Istotnie, wkraczając na teren Anafiotyki zatapiamy się w spokojnej atmosferze, całkowicie pozbawionej ateńskiego zgiełku. Ogarnia nas zdumiewające wrażenie, że oto wędrujemy po cichej, sennej wyspie. Dookoła pachnie zieleń – i choć jesteśmy blisko centrum – tutaj nie słychać jego odgłosów. Spacerując napotkamy miniaturowe kościółki, otoczone gromadą niewielkich, przyozdobionych pachnącymi pnączami chatek. Wąskie, bardzo skromne dróżki nie są podobne do alei położonych zaledwie kilka minut marszu i przepełnionych ludźmi. Malutkie ścieżki, w których trudno minąć się nawet dwóm osobom, kończą się najczęściej na podwórkach domów, przypominających swym wyglądem architekturę Cyklad.
Zaledwie kilka domostw jest oznaczonych numerami. Gdzieniegdzie pojawiają się również słabo widoczne napisy z nazwą ulicy. W większości jednak te historyczne zabudowy dawno już zostały opuszczone. Ich mieszkańcy przeprowadzili się do bardziej nowoczesnych i wygodniejszych dzielnic. W wyludnionych pokojach grasują koty; pojawiają się one przy każdym domu, w co drugim oknie, wygrzewają się na dachach.

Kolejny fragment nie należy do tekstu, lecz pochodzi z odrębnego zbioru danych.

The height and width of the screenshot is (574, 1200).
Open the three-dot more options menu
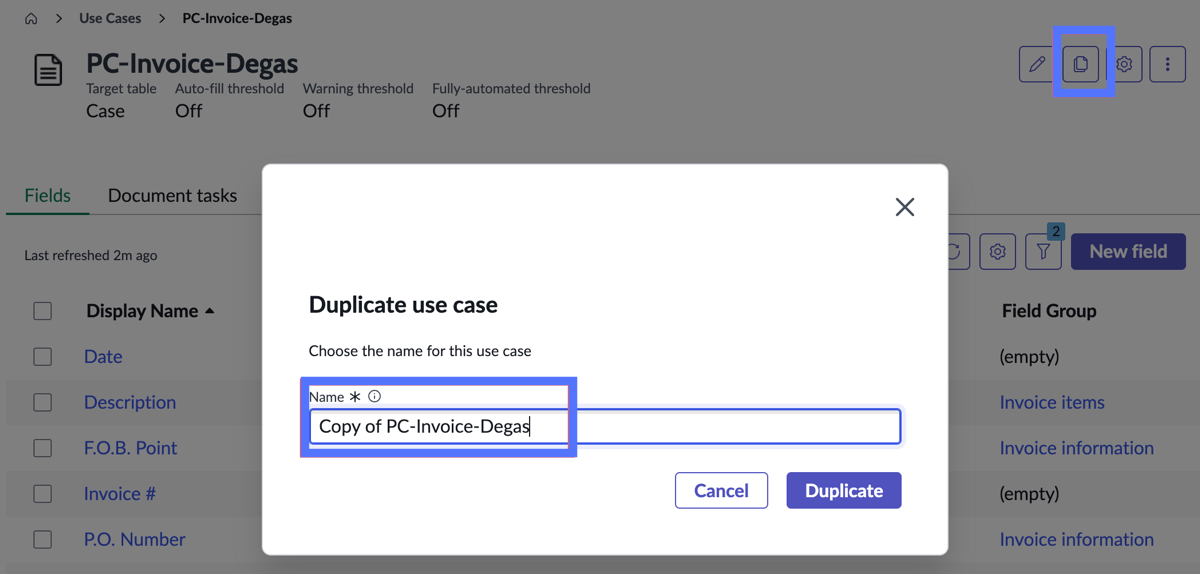coord(1167,64)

Z kolei zamieszkane domostwa rozkwitają pięknymi, zadbanymi bukietami kwiatów. Ozdabiają je również wystawione na zewnątrz wyroby ceramiczne – wysokie pitosy, zgrabne amfory, duże dzbany, które wypełnia śródziemnomorska zieleń. Kolorowe okiennice otwierają się na świat ciepłymi, pastelowymi barwami. Ściany, pierwotnie pomalowane na biało, pokryte są dziś dwiema, trzema warstwami farb różnych kolorów, które przebijają jedna spod drugiej, tworząc barwne kompozycje. Miniaturowe tarasy, będące często dachami chatek poniżej, zapełnione są różnymi sprzętami domowego użytku. Na niektórych z nich widać jeszcze ślady starych palenisk – tutaj stały piece pierwszych rezydentów Anafiotyki. Ponieważ nie stać ich było na zakup ziemi, korzystali oni z prawa, które mówiło, że kto zdoła w ciągu jednej nocy wznieść cztery ściany i nakryć je dachem, o świcie staje się właścicielem zajętego w tak przedziwny sposób terenu. Zastosowanie tej zasady może tłumaczyć tajemnicę skromnego, wręcz prymitywnego wyglądu tutejszej okolicy.
W Anafiotyka nie znajdziemy lokali gastronomicznych. Cała ich masa mieści się kilka kroków stąd, na położonej poniżej Place właściwej oraz w dzielnicy Monastiraki. Jednak nie umniejsza to w niczym czaru tej okolicy. Jest ona bowiem położona w zaszczytnym sąsiedztwie najważniejszych zabytków Aten i wiernie przy nich trwa kolejny już wiek.
Osobiście bardzo lubię Plakę i jej rozmaite oblicza. Kiedy zmęczy mnie codzienność życia lub kiedy tęsknię za wakacjami, chętnie udaję się tu na spacer. Zamawiam wówczas posiłki po angielsku. Również, kiedy robię drobne zakupy, posługuję się tym językiem, w niczym nie zdradzając znajomości narodowej mowy sprzedawcy. Mam wtedy wrażenie, że zamieniam się w anonimową turystkę, zrzucając z barków codzienne troski. Cóż z tego, że grający na buzouki muzykanci nieco fałszują, a pół litra wina kosztuje tyle, co dwa litry tego trunku w tawernie obok mojego domu. Na Place miasto odkrywa przed nami swoje wakacyjne oblicze, do zanurzenia w którym serdecznie Was namawiam.